**What is needed**: Nothing but the lines from the one that contains "Click the Narou Freq tag showing 10996" to the end of the records should be printed, both ends included, exactly as given.

**Exercise data**:
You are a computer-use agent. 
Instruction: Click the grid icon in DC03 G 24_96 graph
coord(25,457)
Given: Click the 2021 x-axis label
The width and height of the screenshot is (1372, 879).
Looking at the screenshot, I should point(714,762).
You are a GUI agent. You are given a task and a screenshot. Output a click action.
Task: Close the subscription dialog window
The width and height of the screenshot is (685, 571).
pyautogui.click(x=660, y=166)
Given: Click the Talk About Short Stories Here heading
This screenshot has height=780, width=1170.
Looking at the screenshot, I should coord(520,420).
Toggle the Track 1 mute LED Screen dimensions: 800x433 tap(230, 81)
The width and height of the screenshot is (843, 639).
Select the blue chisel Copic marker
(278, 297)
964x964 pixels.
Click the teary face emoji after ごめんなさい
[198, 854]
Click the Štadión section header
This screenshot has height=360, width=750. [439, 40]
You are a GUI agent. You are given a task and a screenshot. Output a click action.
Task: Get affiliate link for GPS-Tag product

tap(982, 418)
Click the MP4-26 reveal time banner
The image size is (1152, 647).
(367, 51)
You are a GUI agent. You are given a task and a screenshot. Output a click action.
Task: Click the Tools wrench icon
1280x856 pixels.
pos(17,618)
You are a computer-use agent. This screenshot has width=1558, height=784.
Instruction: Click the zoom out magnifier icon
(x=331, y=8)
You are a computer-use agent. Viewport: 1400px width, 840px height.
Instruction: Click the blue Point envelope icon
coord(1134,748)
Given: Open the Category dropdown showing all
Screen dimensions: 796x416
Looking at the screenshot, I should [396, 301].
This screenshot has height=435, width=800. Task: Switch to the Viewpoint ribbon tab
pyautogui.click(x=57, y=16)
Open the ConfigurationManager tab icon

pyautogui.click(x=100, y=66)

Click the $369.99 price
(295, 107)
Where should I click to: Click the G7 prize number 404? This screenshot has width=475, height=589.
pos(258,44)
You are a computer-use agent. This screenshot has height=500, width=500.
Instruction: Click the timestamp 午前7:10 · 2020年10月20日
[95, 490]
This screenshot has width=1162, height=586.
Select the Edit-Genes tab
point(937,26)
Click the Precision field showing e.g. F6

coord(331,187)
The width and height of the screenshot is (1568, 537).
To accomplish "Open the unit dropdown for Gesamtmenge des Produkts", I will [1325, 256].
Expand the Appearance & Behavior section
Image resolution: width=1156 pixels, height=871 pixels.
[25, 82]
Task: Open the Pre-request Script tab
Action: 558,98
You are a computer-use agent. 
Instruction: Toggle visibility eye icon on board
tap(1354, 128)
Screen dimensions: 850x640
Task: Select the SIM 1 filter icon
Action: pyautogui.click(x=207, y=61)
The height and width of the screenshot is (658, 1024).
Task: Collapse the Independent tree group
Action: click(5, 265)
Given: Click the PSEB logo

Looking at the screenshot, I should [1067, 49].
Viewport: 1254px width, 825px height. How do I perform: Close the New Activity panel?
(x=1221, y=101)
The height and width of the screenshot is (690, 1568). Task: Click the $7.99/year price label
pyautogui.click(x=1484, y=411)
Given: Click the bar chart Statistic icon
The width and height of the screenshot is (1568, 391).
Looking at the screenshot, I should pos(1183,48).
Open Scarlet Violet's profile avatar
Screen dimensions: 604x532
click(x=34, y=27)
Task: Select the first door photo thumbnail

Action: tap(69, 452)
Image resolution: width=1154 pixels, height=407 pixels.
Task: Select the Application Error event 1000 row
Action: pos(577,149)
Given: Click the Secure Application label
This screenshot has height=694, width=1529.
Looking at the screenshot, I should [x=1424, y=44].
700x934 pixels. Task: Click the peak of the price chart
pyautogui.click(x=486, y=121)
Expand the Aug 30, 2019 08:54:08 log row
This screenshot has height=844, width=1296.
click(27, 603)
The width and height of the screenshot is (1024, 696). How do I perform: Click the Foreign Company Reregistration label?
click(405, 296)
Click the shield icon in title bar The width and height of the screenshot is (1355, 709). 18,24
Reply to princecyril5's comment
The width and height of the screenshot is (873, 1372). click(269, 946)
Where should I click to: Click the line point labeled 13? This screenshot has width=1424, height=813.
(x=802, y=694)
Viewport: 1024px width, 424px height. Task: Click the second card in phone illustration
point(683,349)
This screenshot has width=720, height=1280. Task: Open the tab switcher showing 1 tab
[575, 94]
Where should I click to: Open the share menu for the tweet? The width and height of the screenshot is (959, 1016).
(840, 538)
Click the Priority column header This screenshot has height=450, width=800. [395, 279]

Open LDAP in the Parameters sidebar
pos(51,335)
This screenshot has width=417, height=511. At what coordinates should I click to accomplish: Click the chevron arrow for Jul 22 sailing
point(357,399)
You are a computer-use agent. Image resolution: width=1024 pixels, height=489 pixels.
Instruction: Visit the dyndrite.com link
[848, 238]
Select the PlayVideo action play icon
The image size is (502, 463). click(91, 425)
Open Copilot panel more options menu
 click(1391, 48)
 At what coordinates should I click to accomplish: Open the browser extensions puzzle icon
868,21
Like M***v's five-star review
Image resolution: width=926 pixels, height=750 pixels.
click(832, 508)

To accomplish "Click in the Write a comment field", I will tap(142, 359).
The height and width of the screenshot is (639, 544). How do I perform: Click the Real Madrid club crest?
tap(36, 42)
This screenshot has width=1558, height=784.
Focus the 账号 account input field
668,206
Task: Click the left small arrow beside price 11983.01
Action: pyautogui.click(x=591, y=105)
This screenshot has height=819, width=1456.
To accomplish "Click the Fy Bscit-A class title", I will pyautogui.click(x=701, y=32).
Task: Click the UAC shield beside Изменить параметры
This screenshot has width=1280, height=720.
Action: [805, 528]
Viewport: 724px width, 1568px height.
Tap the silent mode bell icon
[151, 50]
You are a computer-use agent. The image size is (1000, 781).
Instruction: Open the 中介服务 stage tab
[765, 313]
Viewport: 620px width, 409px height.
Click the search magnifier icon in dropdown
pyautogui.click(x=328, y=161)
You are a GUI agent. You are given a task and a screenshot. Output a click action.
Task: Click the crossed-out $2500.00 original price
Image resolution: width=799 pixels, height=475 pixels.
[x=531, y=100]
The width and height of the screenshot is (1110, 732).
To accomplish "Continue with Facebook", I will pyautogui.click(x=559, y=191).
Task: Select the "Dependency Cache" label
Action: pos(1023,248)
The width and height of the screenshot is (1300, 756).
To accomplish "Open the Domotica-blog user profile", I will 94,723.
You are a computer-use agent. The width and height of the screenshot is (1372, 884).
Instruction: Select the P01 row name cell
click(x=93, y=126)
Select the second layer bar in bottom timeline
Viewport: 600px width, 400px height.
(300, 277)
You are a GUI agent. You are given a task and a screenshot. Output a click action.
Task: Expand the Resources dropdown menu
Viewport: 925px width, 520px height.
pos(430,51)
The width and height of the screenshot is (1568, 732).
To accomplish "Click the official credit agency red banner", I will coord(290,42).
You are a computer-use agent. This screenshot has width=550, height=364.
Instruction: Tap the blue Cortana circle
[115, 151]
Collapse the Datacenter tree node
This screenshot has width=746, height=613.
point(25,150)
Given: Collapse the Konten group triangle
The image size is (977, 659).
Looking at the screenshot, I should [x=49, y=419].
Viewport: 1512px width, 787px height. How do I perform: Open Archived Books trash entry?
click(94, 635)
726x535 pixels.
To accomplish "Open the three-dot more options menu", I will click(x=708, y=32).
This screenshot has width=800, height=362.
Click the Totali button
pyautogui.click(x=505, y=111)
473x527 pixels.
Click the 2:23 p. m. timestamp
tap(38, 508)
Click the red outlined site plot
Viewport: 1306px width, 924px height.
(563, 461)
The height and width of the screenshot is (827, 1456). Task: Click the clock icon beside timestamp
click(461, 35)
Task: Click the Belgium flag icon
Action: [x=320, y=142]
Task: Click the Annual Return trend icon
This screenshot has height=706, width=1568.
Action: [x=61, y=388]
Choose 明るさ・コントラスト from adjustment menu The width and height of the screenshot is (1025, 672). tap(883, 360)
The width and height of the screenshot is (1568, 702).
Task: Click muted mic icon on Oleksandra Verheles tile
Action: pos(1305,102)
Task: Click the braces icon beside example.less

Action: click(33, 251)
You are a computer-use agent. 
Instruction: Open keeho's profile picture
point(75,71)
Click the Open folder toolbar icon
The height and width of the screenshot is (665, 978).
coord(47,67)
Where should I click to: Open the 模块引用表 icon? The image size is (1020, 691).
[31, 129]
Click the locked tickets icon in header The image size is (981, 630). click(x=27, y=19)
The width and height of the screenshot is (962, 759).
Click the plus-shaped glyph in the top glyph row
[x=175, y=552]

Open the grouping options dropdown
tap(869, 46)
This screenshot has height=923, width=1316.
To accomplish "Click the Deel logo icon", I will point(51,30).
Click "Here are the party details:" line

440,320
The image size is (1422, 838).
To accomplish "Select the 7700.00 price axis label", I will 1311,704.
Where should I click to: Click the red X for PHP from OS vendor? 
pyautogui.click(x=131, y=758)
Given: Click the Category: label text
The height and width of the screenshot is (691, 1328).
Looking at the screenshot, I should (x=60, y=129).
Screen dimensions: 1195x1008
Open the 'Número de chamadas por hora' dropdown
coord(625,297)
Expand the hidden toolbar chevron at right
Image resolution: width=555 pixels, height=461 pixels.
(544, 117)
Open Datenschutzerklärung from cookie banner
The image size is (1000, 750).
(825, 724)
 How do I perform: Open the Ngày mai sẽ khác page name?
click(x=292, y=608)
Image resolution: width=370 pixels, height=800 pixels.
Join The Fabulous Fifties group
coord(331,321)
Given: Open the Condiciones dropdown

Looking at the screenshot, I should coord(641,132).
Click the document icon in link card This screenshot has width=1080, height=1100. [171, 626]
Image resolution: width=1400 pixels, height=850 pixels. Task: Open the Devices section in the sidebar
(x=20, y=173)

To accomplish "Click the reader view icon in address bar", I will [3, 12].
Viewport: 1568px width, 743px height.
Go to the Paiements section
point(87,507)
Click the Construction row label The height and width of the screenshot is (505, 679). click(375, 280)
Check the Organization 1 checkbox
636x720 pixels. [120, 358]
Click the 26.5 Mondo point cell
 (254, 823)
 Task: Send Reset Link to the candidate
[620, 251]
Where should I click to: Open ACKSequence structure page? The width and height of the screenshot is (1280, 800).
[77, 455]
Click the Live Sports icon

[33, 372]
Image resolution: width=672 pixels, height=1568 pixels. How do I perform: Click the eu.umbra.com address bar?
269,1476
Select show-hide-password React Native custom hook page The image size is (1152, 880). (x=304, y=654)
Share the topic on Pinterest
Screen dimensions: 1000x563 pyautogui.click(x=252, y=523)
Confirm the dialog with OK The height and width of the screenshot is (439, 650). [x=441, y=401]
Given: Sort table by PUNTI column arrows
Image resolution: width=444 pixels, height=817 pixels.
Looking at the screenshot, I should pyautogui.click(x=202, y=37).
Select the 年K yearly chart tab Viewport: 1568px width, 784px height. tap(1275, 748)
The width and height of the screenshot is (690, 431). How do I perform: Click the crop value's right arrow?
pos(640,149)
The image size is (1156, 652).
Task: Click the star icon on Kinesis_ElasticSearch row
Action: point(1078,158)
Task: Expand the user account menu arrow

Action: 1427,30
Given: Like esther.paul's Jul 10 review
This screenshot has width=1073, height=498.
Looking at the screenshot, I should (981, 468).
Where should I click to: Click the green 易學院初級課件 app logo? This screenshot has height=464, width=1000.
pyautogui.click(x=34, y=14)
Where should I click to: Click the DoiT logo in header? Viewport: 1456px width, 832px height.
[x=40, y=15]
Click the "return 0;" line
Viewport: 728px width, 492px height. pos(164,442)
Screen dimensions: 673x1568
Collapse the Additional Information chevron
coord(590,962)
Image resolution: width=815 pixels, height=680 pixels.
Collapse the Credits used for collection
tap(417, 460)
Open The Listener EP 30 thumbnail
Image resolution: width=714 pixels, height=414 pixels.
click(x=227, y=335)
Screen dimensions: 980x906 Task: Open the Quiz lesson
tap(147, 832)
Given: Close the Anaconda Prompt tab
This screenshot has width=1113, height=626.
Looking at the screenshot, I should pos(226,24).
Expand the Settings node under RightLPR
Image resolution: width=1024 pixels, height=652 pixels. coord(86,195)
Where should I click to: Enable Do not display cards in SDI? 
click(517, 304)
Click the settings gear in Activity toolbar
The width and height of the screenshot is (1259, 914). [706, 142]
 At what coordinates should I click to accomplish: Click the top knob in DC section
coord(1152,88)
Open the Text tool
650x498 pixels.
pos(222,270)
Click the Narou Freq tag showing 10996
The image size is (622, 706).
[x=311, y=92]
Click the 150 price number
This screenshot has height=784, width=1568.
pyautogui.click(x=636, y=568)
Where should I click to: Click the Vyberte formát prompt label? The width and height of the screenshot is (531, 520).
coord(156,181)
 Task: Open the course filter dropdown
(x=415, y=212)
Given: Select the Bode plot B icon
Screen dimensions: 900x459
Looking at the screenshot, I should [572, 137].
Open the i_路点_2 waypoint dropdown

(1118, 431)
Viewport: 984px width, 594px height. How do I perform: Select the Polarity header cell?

**Your solution**:
Click the Narou Freq tag showing 10996
The image size is (622, 706).
[x=311, y=92]
Click the 150 price number
This screenshot has height=784, width=1568.
pyautogui.click(x=636, y=568)
Where should I click to: Click the Vyberte formát prompt label? The width and height of the screenshot is (531, 520).
coord(156,181)
 Task: Open the course filter dropdown
(x=415, y=212)
Given: Select the Bode plot B icon
Screen dimensions: 900x459
Looking at the screenshot, I should [572, 137].
Open the i_路点_2 waypoint dropdown

(1118, 431)
Viewport: 984px width, 594px height. How do I perform: Select the Polarity header cell?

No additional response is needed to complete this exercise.